Table 4.5 Summary of problematic routes passenger trip recorded by smart card data (Figure 4.5B) were identified and added. This was achieved by finding matching information in terms of route, direction, boarding and alighting stops between smart card data and the expanded GTFS data (Figure 4.5A). This step broke each of the original passenger trip records into a number of continuous stop-to-stop legs (or mini-trips), of which each added stop was denoted as the end point for one leg and the start point for the next one (Figure 4.5C).
Through adding the intermediate stops between boarding and alighting stops, integrating the intermediate time stamps across all mini-trips also became feasible. This was achieved
90 by two simple steps: first, the network distance for each mini-trip was calculated; second, drawing on the time differences between boarding and alighting times of a single trip, the travel time for each mini-trip was estimated proportionally to the ratio of network distance to the total trip distance. Based on the estimated travel times for the mini-trips, the time stamps for passing through the intermediate stops were added. Through the addition of both passed-though stops and intermediate time stamps, the travel trajectories of bus passengers were reconstructed at the bus stop level. After this process, over five million mini-trips were attained. Due to some minor non-concurrences between the GTFS data and smart card data, not all bus trips were successfully reconstructed as mini-trips. This issue is examined in detail as part of the results in Chapter 6.
91 Figure 4.5 Data processing for smart card data, souce: Tao et al (2014a)
92 Constructing flow matrices
The reconstructed travel trajectories of bus passengers of the five calendar events were classified into two groups, i.e., BRT trips and non-BRT trips. The ‘trips’ here refer to linked trips that consider transfers between smart card records, which can be identified based on the ‘Trip-ID’ entry in the smart card data, i.e., linked records were given consecutive Trip-IDs, e.g., 1, 2, 3. Based on this definition, as long as a part of a bus trip operated on the BRT busway, it was considered a BRT trip; otherwise, it was classified as a non-BRT trip.

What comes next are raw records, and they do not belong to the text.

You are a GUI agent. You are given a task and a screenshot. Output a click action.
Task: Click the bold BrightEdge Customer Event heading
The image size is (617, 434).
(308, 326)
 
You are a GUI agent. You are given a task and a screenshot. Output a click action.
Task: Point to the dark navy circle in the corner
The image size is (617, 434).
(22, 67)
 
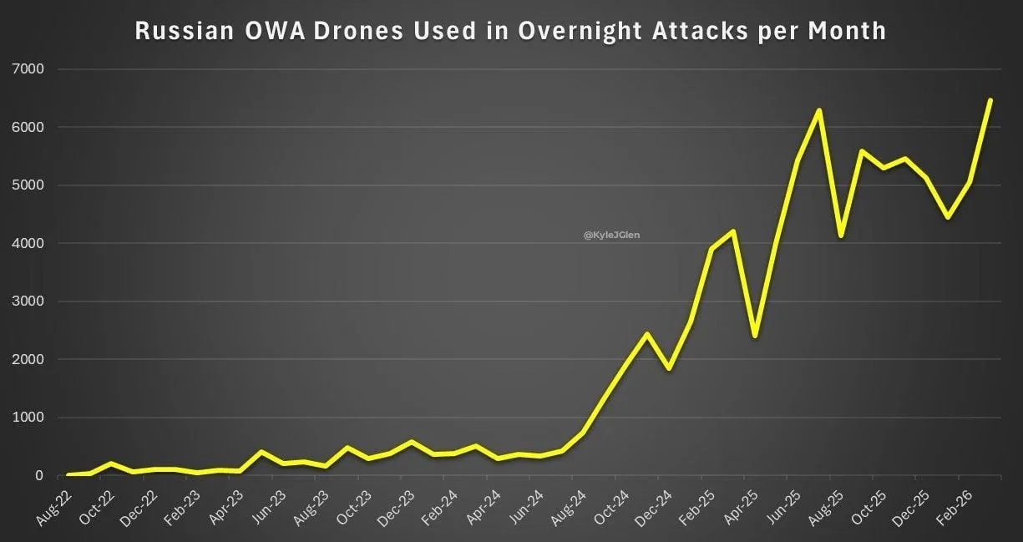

This enabled the detection of spatial connections between the BRT busway and the remainder of the bus network in terms of travel demand (e.g., the trips feed into the busway from the rest of the bus network).
Following the identification of BRT and non-BRT trips, ten subsets of smart card data were attained (i.e., BRT, non-BRT trips for each of the five calendar events). Flow matrices that depicted the flow volumes between all the bus stops were then constructed for each of the ten subsets. Each of the flow matrices was further disaggregated into two directional series based on the ‘Direction’ entry of smart card data (i.e., inbound series reflecting flows moving towards the CBD, and outbound series reflecting flows moving away from the CBD).
To capture the temporal change of travel patterns, each series was segmented into four sub-matrices that were on continuous time periods of the day (i.e., morning, noon, evening and night). This rendered a total of 80 flow matrices (i.e., 16 matrices for each day).
Drawing on the flow matrices constructed comaps of stop-level behaviours and flow-comaps of passenger flow patterns were generated using GIS. The detailed results are presented and discussed in Chapter 6.